On December 19, 1946, Viet Minh soldiers detonated explosives in Hanoi, and the ensuing battle, known as the Battle of Hanoi marked the opening salvo of the First Indochina War.

History
On September 14, 1946, France and the DRV had signed a modus vivendi, promising reciprocal rights and negotiations to end armed hostilities. The French did not follow through with any political concessions. In November 1946, local disputes led to colonialist massacres at Haiphong, "Langson" (Lạng Sơn) and "Tourane" (Da Nang). Then, France landed reinforcements at Da Nang in violation of an accord signed on March 6, 1946.

Viet Minh set off explosives, at 20:03 in the evening of December 19, 1946, after smuggling them past French Army guards into the city's power plant.
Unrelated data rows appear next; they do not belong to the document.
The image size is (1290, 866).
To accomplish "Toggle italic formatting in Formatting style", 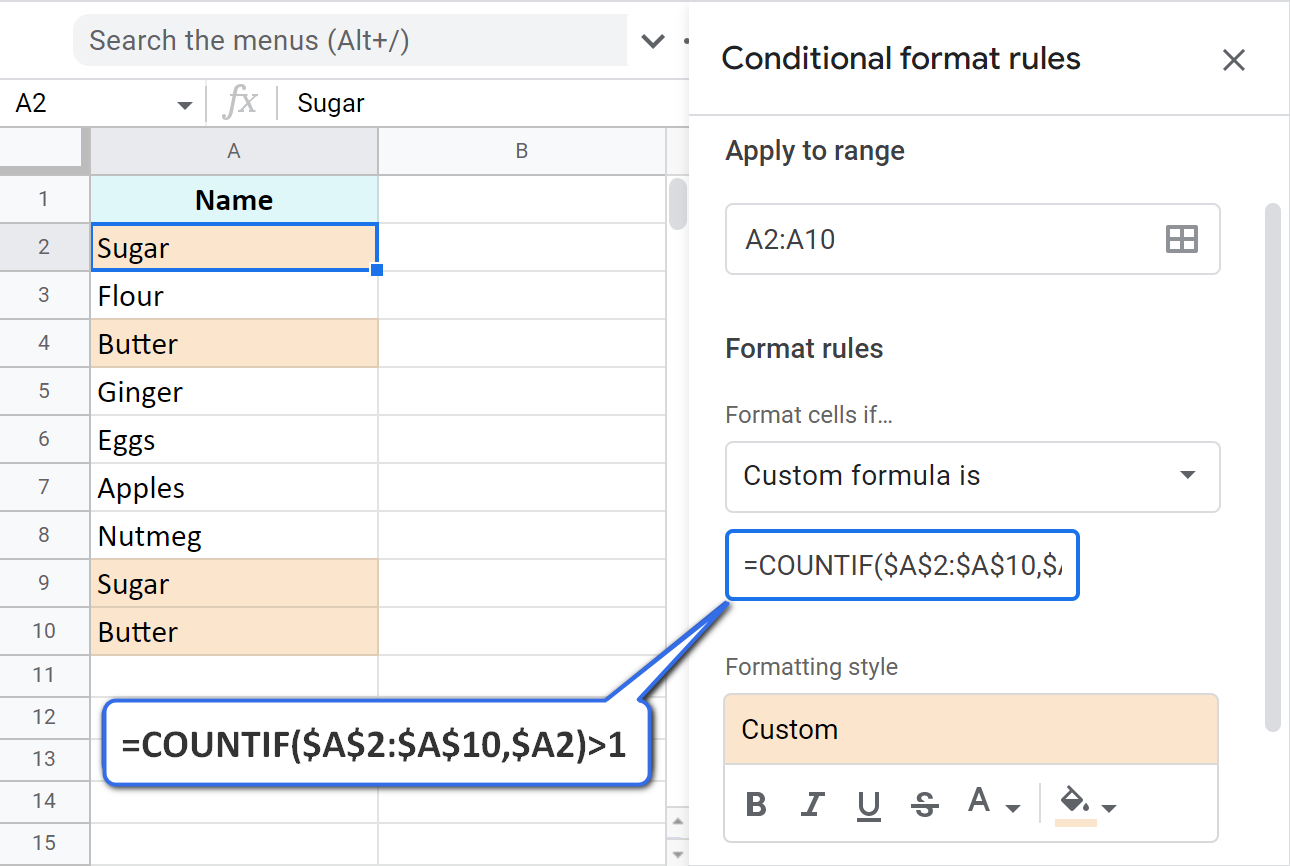I will [x=813, y=803].
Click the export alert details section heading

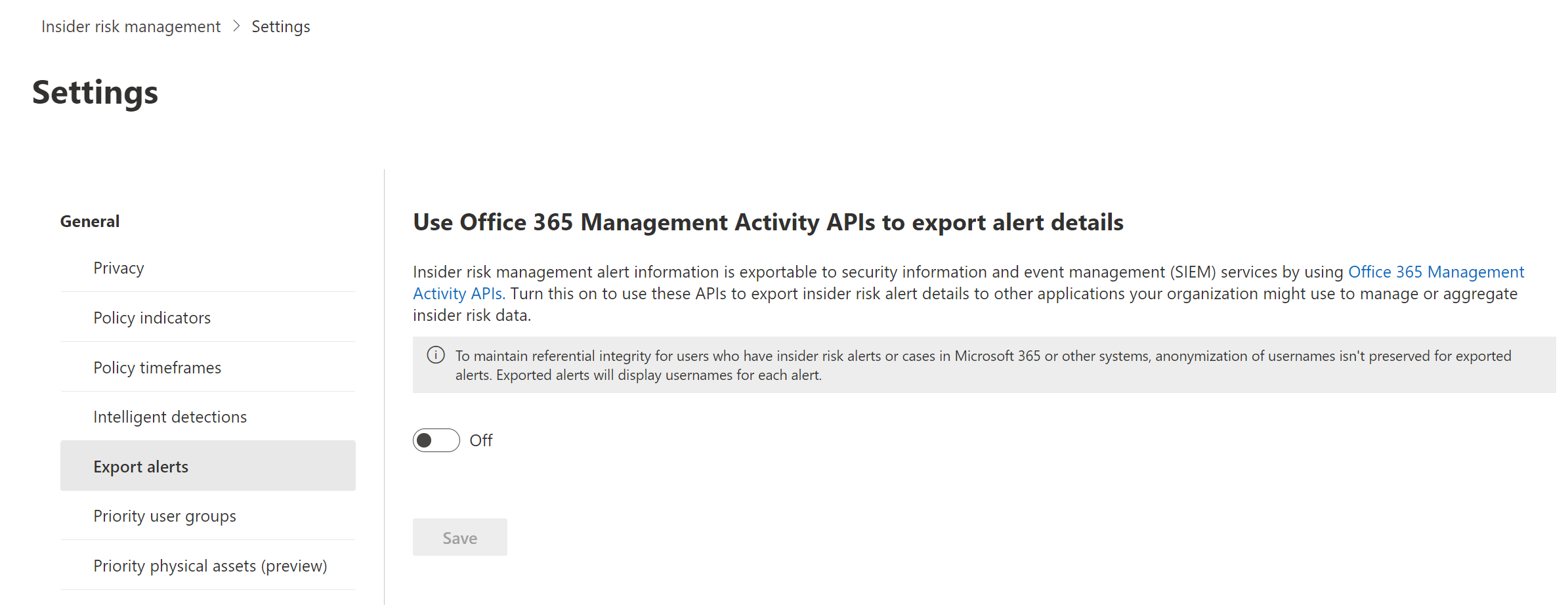768,222

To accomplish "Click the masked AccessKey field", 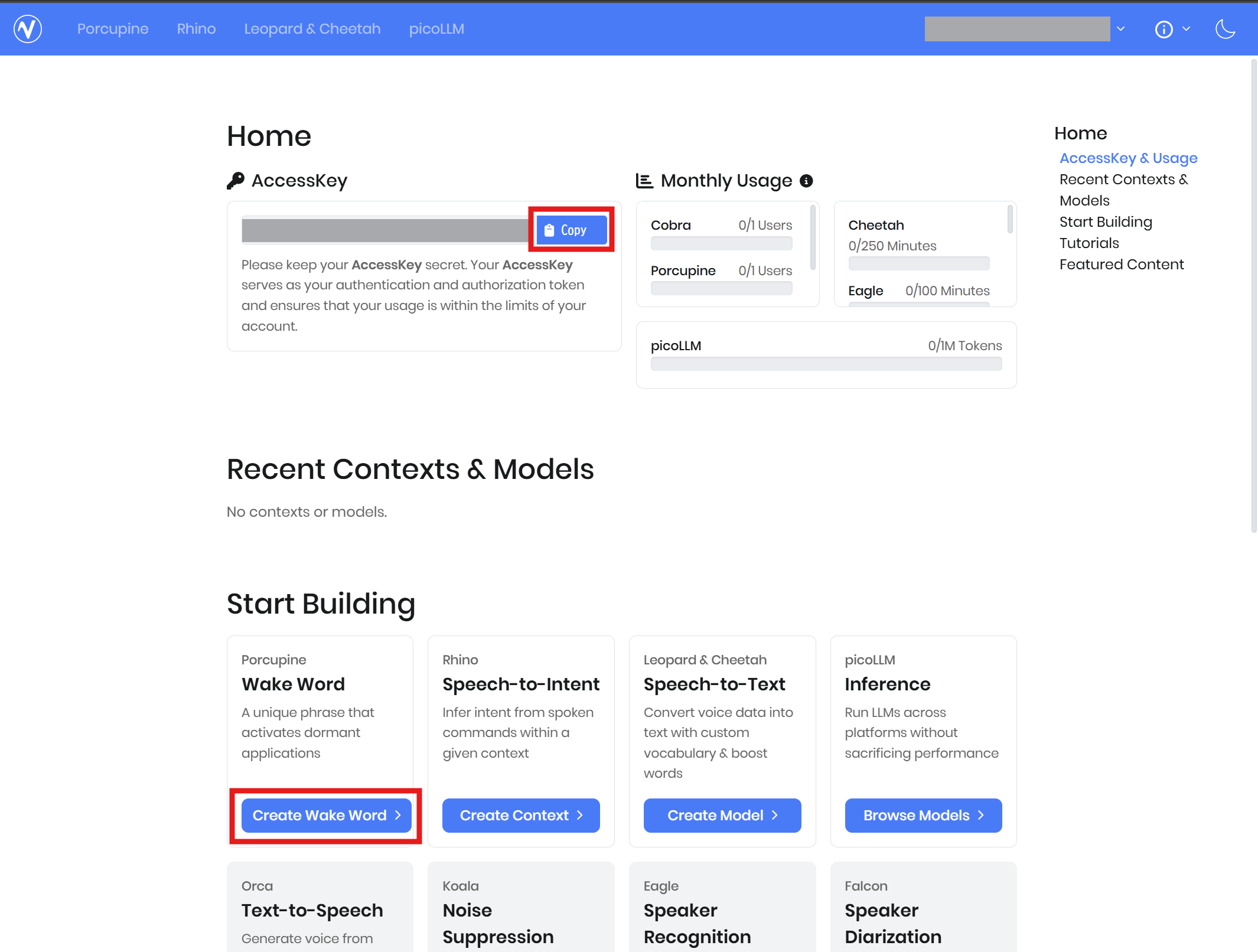I will (385, 230).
The explosion plunged Hanoi into darkness, and throughout the city the Viet-Minh began attacking French military positions and French homes. About 600 French civilians were abducted during this time. Surviving French troops, alerted by friendly spies, gradually gained a numerical superiority. French artillery shelled the city, and house to house searches were conducted searching for the Viet-Minh leadership.

Ho Chi Minh was at the time ill with fever, and Võ Nguyên Giáp ordered "all soldiers... to stand together, go into battle, destroy the invaders, and save the nation". Eventual French superiority in firepower forced the Viet-Minh to withdraw to the mountains 80 miles to the north of Hanoi.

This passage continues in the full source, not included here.